JLO ist trotz Rechtsextremismus außerordentliches Mitglied beim Bund der Vertriebenen

BERLIN taz ■ Sie feiert die Wintersonnenwende. Sie geißelt den deutschen „Schuld- und Betroffenheitswahn“. Sie gedenkt gemeinsam mit dem ehemaligen Chef der „Republikaner“, Franz Schönhuber, den Opfern „des alliierten Bombenterrors“. Und bietet Links zu den rechtsextremen bzw. deutschnationalen Publikationen Junge Freiheit, Aula sowie Nation & Europa.

Nach Informationen der taz ist die „Junge Landsmannschaft Ostpreußen“ (JLO), der das Bundesamt für Verfassungsschutz „keine Berührungsängste zum rechtsextremistischen und neonazistischen Spektrum“ attestiert, trotz dieser Aktivitäten immer noch außerordentliches Mitglied beim Bund der Vertriebenen (BdV) – via die Arbeitsgemeinschaft „Junge Generation im BdV“. Das bestätigte Oliver Dix, Sprecher der AG Junge Generation im BdV.

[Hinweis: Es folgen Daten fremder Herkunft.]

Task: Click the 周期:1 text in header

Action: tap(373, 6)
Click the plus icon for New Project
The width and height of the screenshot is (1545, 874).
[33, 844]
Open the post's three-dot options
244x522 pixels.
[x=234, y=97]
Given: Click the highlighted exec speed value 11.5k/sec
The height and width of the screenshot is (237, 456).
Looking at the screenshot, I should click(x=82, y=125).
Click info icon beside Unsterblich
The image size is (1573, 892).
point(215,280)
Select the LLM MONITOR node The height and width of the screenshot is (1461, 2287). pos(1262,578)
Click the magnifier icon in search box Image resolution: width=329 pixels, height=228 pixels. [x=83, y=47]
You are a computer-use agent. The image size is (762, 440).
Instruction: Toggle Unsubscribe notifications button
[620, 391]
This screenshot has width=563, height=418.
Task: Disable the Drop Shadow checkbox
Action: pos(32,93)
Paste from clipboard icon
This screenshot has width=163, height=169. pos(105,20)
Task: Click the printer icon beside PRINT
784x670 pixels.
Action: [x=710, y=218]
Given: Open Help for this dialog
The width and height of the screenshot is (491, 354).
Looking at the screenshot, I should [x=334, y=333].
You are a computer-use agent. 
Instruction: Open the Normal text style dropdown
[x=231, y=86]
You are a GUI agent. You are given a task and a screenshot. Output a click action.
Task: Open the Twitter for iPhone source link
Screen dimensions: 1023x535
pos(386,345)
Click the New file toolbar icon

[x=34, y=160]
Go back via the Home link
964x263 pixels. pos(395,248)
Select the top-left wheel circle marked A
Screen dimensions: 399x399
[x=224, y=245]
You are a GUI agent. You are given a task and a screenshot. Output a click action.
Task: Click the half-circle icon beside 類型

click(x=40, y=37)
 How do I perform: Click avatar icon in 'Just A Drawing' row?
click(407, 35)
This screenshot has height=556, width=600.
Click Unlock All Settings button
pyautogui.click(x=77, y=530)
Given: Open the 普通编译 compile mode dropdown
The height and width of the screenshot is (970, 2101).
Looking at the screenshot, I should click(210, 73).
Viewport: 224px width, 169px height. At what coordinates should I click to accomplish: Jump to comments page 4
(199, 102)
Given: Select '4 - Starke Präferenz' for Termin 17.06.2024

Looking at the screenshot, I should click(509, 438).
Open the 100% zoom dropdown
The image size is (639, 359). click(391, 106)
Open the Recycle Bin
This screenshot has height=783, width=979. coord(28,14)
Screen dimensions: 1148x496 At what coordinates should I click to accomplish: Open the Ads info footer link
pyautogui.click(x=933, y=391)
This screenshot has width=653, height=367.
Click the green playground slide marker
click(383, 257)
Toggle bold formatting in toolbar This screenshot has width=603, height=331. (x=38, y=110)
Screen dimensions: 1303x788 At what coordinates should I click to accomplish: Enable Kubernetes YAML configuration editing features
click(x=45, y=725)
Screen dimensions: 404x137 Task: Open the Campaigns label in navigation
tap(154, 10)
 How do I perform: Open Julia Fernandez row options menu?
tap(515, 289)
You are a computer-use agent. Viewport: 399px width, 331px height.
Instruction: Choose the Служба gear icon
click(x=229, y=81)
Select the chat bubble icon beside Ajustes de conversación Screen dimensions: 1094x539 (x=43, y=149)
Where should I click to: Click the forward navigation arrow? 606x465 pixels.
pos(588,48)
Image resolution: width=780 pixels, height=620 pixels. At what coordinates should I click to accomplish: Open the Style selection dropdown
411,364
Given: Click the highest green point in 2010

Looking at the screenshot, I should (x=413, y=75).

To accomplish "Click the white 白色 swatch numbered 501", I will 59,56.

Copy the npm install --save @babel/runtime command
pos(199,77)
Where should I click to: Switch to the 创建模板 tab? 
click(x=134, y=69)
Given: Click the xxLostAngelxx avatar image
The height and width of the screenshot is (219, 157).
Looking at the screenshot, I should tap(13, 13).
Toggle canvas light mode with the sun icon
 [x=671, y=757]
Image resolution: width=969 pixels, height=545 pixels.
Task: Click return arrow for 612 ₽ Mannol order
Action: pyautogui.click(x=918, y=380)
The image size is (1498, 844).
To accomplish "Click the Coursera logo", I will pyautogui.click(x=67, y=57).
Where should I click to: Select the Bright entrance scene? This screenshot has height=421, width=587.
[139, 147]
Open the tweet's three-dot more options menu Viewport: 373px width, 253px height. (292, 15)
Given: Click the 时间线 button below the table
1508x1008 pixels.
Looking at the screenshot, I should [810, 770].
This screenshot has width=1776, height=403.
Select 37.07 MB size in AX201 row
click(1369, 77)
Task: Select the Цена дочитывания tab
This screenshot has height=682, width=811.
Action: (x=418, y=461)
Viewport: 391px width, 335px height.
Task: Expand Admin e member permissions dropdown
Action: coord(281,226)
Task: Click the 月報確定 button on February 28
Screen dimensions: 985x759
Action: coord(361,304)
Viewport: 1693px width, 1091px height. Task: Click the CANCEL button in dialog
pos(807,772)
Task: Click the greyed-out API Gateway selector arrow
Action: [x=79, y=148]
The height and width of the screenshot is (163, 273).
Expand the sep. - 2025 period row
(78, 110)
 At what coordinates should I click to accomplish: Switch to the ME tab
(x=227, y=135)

Die Junge Landsmannschaft Ostpreußen wurde 1991 gegründet und zählt nach eigenen Angaben etwa 1.200 Mitglieder. Bereits 1995 wurde Fritz, die Zeitschrift der Organisation, vom Verfassungsschutz observiert. Nachdem im vergangenen Oktober Bayerns Innenminister Günter Beckstein (CSU) der Jungen Landsmannschaft Ostpreußen eine „deutliche Nähe zum Rechtsextremismus“ vorwarf, sah die Mutterorganisation der JLO, die Landsmannschaft Ostpreußen, sich gezwungen, ihren braunen Ableger zu kappen. Dessen Aktivitäten waren unhaltbar geworden: Im Februar 1999 marschierte die JLO in Leipzig offen mit dem „Nationalen Widerstand“, mit „Republikanern“, DVU und NPD. Gegen den sächsischen Landesverband war wegen antisemitischer Darstellungen ein Ermittlungsverfahren eingeleitet worden. Und: In Verbandsmitteilungen wurde die Einladung des Rechtsextremisten Manfred Roeder zu einem Vortrag vor Bundeswehroffizieren als „keine reale Bedrohung der Demokratie“ bezeichnet.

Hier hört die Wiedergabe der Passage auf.